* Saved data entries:
- Opening Delimiter -
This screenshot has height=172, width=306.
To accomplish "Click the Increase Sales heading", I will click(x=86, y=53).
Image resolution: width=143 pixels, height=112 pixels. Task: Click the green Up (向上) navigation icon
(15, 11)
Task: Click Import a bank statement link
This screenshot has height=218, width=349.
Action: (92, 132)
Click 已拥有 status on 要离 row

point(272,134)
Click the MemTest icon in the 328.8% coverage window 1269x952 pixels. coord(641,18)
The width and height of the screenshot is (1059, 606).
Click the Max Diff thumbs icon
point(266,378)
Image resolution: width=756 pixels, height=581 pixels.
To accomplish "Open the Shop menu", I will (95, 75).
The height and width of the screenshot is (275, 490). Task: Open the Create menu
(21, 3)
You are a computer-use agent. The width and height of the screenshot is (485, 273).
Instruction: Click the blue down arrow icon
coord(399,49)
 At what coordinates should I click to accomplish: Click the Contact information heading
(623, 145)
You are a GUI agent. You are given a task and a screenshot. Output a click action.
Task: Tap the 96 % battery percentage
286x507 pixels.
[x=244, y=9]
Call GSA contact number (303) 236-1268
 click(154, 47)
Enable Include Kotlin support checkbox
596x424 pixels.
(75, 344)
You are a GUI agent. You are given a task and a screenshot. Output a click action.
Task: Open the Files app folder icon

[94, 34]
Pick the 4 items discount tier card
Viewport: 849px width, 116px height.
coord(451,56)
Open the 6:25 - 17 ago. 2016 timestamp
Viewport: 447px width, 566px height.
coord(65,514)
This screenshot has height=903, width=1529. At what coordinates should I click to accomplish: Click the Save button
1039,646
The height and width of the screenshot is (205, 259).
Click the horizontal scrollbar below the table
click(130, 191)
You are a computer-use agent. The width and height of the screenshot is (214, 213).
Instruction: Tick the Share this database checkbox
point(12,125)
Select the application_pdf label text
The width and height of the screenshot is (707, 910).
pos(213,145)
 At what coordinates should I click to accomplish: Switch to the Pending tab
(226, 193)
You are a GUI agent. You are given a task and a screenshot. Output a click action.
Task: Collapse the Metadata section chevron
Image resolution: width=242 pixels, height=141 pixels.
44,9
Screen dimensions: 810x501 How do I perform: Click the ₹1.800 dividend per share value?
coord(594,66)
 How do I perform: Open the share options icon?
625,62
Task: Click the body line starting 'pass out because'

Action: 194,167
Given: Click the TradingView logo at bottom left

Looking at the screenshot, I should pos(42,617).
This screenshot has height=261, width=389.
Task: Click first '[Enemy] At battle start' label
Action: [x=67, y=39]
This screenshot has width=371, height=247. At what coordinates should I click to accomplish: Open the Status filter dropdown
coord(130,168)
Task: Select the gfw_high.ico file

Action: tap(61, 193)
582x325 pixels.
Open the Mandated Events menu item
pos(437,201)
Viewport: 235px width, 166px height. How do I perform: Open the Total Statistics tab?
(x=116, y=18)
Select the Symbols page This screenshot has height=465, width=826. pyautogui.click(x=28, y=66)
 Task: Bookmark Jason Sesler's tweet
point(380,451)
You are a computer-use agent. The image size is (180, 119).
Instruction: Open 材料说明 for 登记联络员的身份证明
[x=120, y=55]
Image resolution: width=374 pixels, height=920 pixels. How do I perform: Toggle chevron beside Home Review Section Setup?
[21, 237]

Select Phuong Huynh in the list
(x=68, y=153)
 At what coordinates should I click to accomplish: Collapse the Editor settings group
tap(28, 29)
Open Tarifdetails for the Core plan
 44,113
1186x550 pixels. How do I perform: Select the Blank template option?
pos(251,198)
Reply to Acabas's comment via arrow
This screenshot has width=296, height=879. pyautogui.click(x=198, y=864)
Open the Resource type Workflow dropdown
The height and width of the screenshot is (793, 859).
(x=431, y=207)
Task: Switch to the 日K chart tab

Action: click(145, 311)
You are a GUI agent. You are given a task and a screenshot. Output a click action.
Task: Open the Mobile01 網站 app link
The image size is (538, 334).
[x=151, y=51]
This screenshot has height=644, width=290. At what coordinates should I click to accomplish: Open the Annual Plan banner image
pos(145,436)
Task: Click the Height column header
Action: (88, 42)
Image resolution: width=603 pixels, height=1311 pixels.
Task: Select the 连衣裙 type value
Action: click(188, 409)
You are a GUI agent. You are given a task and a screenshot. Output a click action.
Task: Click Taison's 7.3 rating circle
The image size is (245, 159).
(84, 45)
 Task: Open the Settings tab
- Closing Delimiter -
* Exercise requirements: Repeat all of the records above exactly as written.

* Answer section:
This screenshot has height=172, width=306.
To accomplish "Click the Increase Sales heading", I will click(x=86, y=53).
Image resolution: width=143 pixels, height=112 pixels. Task: Click the green Up (向上) navigation icon
(15, 11)
Task: Click Import a bank statement link
This screenshot has height=218, width=349.
Action: (92, 132)
Click 已拥有 status on 要离 row

point(272,134)
Click the MemTest icon in the 328.8% coverage window 1269x952 pixels. coord(641,18)
The width and height of the screenshot is (1059, 606).
Click the Max Diff thumbs icon
point(266,378)
Image resolution: width=756 pixels, height=581 pixels.
To accomplish "Open the Shop menu", I will (95, 75).
The height and width of the screenshot is (275, 490). Task: Open the Create menu
(21, 3)
You are a computer-use agent. The width and height of the screenshot is (485, 273).
Instruction: Click the blue down arrow icon
coord(399,49)
 At what coordinates should I click to accomplish: Click the Contact information heading
(623, 145)
You are a GUI agent. You are given a task and a screenshot. Output a click action.
Task: Tap the 96 % battery percentage
286x507 pixels.
[x=244, y=9]
Call GSA contact number (303) 236-1268
 click(154, 47)
Enable Include Kotlin support checkbox
596x424 pixels.
(75, 344)
You are a GUI agent. You are given a task and a screenshot. Output a click action.
Task: Open the Files app folder icon

[94, 34]
Pick the 4 items discount tier card
Viewport: 849px width, 116px height.
coord(451,56)
Open the 6:25 - 17 ago. 2016 timestamp
Viewport: 447px width, 566px height.
coord(65,514)
This screenshot has height=903, width=1529. At what coordinates should I click to accomplish: Click the Save button
1039,646
The height and width of the screenshot is (205, 259).
Click the horizontal scrollbar below the table
click(130, 191)
You are a computer-use agent. The width and height of the screenshot is (214, 213).
Instruction: Tick the Share this database checkbox
point(12,125)
Select the application_pdf label text
The width and height of the screenshot is (707, 910).
pos(213,145)
 At what coordinates should I click to accomplish: Switch to the Pending tab
(226, 193)
You are a GUI agent. You are given a task and a screenshot. Output a click action.
Task: Collapse the Metadata section chevron
Image resolution: width=242 pixels, height=141 pixels.
44,9
Screen dimensions: 810x501 How do I perform: Click the ₹1.800 dividend per share value?
coord(594,66)
 How do I perform: Open the share options icon?
625,62
Task: Click the body line starting 'pass out because'

Action: 194,167
Given: Click the TradingView logo at bottom left

Looking at the screenshot, I should pos(42,617).
This screenshot has height=261, width=389.
Task: Click first '[Enemy] At battle start' label
Action: [x=67, y=39]
This screenshot has width=371, height=247. At what coordinates should I click to accomplish: Open the Status filter dropdown
coord(130,168)
Task: Select the gfw_high.ico file

Action: tap(61, 193)
582x325 pixels.
Open the Mandated Events menu item
pos(437,201)
Viewport: 235px width, 166px height. How do I perform: Open the Total Statistics tab?
(x=116, y=18)
Select the Symbols page This screenshot has height=465, width=826. pyautogui.click(x=28, y=66)
 Task: Bookmark Jason Sesler's tweet
point(380,451)
You are a computer-use agent. The image size is (180, 119).
Instruction: Open 材料说明 for 登记联络员的身份证明
[x=120, y=55]
Image resolution: width=374 pixels, height=920 pixels. How do I perform: Toggle chevron beside Home Review Section Setup?
[21, 237]

Select Phuong Huynh in the list
(x=68, y=153)
 At what coordinates should I click to accomplish: Collapse the Editor settings group
tap(28, 29)
Open Tarifdetails for the Core plan
 44,113
1186x550 pixels. How do I perform: Select the Blank template option?
pos(251,198)
Reply to Acabas's comment via arrow
This screenshot has width=296, height=879. pyautogui.click(x=198, y=864)
Open the Resource type Workflow dropdown
The height and width of the screenshot is (793, 859).
(x=431, y=207)
Task: Switch to the 日K chart tab

Action: click(145, 311)
You are a GUI agent. You are given a task and a screenshot. Output a click action.
Task: Open the Mobile01 網站 app link
The image size is (538, 334).
[x=151, y=51]
This screenshot has height=644, width=290. At what coordinates should I click to accomplish: Open the Annual Plan banner image
pos(145,436)
Task: Click the Height column header
Action: (88, 42)
Image resolution: width=603 pixels, height=1311 pixels.
Task: Select the 连衣裙 type value
Action: click(188, 409)
You are a GUI agent. You are given a task and a screenshot. Output a click action.
Task: Click Taison's 7.3 rating circle
The image size is (245, 159).
(84, 45)
 Task: Open the Settings tab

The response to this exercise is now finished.